The proposal is sure to please labor groups concerned about a decline in union membership, but could draw complaints from businesses wary of workers trying to organize under their nose. Under the rule, businesses would have to inform their employees about their union rights regardless of whether a union already exists in the workplace. 

Employees would have to be notified about their rights to form or join a union and to bargain collectively with their company for the purposes of improving pay and working conditions. 

The NLRB, in explaining the idea, wrote in the proposed rule that it was concerned many employees are "unaware" of their rights under the National Labor Relations Act. 

"The intended effects of this action are to increase knowledge of the NLRA among employees, to better enable the exercise of rights under the statute, and to promote statutory compliance by employers and unions," the proposal says. 

The move comes less than a year after President Obama made three recess appointments to give the labor board its first Democratic majority in a decade.
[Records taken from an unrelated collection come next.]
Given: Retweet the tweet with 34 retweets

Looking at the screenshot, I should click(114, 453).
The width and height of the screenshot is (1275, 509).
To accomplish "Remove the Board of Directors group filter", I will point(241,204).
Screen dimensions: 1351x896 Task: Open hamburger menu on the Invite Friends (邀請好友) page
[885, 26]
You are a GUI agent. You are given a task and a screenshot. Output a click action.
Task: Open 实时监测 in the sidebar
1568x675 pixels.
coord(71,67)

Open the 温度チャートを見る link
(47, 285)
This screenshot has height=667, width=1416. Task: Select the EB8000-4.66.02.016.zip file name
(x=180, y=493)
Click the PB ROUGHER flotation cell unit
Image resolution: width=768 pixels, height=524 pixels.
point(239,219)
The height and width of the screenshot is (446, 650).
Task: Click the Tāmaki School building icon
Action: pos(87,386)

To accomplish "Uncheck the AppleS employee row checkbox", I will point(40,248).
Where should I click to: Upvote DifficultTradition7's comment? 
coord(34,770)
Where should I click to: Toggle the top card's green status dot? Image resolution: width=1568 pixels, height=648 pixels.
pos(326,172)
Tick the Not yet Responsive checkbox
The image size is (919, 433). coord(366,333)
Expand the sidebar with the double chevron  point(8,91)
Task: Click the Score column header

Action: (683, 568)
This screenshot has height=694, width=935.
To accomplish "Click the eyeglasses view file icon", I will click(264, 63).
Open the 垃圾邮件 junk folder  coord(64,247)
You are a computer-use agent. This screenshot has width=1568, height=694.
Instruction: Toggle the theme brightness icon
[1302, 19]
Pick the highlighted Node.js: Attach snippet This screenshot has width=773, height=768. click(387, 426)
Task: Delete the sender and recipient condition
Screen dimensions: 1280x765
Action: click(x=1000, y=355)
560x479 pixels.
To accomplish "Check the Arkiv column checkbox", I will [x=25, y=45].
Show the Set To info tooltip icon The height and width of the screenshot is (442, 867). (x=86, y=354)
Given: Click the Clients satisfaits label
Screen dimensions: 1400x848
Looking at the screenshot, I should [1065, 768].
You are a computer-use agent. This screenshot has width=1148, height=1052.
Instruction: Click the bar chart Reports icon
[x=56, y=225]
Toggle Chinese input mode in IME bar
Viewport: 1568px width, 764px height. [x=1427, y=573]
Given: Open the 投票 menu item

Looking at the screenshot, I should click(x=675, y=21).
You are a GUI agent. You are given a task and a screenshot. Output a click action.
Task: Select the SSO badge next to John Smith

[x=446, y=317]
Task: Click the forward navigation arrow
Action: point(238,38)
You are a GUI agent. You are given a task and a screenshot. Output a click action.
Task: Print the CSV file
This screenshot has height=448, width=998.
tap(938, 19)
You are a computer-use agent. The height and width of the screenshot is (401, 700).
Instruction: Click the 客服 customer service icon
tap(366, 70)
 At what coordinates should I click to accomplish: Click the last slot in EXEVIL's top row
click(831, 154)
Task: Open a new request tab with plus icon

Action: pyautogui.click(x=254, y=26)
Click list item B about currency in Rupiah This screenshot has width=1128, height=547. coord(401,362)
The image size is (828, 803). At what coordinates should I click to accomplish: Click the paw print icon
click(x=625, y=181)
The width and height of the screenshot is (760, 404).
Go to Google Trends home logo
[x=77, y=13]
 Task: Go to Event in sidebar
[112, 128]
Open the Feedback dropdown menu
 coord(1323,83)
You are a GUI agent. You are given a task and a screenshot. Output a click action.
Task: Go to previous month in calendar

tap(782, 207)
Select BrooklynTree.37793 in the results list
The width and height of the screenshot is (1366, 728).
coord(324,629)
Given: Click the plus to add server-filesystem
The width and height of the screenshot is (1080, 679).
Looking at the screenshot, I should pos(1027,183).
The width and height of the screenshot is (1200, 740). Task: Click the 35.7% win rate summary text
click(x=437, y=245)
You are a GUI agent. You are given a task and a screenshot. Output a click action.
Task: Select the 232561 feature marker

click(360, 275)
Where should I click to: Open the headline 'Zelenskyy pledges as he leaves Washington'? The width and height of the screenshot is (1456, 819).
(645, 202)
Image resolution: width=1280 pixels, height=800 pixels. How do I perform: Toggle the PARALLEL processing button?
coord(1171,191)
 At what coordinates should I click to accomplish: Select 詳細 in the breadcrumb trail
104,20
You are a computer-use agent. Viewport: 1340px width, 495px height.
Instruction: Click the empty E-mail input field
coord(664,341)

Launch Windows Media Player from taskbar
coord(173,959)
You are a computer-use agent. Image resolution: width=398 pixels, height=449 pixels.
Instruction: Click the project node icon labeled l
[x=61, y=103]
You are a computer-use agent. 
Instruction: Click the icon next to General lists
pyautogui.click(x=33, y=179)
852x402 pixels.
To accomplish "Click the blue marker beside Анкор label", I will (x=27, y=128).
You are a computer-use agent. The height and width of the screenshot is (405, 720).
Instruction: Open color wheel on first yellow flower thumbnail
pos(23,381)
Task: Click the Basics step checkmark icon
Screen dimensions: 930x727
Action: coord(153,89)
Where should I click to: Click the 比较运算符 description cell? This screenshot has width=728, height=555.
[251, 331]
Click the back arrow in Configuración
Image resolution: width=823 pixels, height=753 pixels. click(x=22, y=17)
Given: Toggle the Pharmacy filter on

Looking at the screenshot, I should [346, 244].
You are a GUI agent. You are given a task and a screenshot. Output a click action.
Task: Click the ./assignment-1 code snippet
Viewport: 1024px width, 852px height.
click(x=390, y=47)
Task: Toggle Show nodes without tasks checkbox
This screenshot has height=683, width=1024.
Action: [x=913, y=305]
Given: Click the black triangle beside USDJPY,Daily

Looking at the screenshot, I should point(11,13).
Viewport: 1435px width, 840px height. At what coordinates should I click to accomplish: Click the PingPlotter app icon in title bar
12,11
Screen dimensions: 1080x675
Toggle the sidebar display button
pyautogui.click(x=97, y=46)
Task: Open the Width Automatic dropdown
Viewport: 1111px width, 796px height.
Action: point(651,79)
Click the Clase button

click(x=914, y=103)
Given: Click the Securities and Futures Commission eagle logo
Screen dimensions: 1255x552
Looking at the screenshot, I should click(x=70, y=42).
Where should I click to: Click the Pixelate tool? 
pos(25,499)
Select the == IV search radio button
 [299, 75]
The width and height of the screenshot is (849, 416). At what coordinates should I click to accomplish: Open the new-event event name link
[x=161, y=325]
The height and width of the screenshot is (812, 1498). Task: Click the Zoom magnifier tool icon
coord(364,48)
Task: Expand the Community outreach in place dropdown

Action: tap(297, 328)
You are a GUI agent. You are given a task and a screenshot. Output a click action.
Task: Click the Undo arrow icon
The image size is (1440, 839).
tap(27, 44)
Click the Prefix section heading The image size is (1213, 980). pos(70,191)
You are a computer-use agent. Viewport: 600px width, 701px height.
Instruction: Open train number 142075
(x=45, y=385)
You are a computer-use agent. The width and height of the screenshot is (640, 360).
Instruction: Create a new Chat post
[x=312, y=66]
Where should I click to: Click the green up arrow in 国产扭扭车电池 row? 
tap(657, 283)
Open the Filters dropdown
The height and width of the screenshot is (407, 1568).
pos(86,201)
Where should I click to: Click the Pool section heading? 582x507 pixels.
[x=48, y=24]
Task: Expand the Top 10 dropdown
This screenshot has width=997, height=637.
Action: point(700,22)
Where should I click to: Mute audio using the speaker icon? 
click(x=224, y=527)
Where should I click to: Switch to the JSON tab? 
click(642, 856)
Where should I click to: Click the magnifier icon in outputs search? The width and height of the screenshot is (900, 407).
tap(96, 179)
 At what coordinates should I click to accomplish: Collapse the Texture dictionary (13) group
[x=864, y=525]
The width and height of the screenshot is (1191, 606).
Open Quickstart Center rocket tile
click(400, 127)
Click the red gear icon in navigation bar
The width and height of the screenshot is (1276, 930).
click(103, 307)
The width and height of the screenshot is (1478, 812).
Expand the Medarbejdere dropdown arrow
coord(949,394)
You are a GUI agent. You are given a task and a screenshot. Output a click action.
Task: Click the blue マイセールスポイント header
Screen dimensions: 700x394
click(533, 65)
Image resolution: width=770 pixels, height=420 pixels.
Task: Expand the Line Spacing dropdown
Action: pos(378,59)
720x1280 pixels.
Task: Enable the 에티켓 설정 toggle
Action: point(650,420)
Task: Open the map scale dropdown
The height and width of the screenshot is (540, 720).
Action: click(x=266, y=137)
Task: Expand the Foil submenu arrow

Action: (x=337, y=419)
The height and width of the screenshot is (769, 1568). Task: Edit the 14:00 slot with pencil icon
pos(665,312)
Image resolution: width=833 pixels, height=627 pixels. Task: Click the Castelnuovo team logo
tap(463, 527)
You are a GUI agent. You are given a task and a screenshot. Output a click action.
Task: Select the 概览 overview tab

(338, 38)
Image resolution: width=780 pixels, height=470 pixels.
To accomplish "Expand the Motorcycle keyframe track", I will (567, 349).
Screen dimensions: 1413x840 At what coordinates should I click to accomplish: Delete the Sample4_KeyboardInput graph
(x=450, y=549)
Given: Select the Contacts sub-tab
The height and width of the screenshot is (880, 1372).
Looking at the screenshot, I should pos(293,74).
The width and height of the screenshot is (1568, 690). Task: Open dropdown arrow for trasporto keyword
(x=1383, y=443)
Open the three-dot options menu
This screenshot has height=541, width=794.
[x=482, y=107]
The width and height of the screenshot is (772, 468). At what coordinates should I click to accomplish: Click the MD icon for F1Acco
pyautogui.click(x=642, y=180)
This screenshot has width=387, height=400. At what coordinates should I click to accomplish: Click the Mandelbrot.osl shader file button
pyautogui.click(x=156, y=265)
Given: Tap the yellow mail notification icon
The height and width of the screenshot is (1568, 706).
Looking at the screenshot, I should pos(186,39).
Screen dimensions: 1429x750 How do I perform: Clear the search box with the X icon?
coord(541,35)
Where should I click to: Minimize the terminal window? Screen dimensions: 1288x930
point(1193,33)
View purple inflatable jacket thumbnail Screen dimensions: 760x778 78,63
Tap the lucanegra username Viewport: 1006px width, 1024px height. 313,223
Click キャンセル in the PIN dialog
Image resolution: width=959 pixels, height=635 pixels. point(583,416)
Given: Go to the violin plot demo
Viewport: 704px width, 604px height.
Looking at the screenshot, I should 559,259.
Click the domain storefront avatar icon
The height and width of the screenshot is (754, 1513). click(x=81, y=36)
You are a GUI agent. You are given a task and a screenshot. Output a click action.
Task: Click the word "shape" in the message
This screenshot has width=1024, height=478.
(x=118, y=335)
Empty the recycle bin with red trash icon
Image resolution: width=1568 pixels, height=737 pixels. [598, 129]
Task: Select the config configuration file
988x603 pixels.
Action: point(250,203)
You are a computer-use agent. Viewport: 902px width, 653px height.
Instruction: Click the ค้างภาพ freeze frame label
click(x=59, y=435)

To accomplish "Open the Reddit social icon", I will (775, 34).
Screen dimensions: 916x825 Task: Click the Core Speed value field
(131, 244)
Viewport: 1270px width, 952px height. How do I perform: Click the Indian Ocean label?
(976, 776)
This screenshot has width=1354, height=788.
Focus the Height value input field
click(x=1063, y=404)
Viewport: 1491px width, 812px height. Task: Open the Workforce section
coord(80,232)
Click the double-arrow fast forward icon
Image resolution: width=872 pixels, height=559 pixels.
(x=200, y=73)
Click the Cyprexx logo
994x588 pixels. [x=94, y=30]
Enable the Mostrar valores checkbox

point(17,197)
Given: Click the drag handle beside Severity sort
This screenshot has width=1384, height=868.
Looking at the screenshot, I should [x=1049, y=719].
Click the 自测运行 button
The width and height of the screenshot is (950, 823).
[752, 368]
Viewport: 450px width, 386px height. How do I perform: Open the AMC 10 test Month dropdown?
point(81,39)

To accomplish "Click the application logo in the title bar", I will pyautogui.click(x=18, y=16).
Obama's appointments to the board were held up for months over GOP concerns that one nominee -- former AFL-CIO counsel Craig Becker -- would be too sympathetic to unions. 

As unions struggle to pass pro-labor legislation in Congress, leaders are increasingly looking to the labor board and other federal agencies to help reverse what they view as an increasingly hostile atmosphere for organizing new members. 

Unions are trying to reverse years of membership declines in the private sector, where just 7.2 percent of employees belong to a union. 

The new rule could take effect in as soon as 60 days, during which the agency will review comments from interested parties. It would apply to most private-sector employers but would exclude airline, railroad and agricultural workers. The rule is similar to one drawn up by the Labor Department for federal contractors. 

It would require the rights notice to be posted alongside other workplace communications, be it in the break room or elsewhere. Any employer who typically uses e-mail to communicate with staff would have to post the information electronically as well. 

The notices under the latest proposed rule also make clear that workers don't have to join a union and outline other legal protections against union intimidation or misconduct. 

The Associated Press contributed to this report.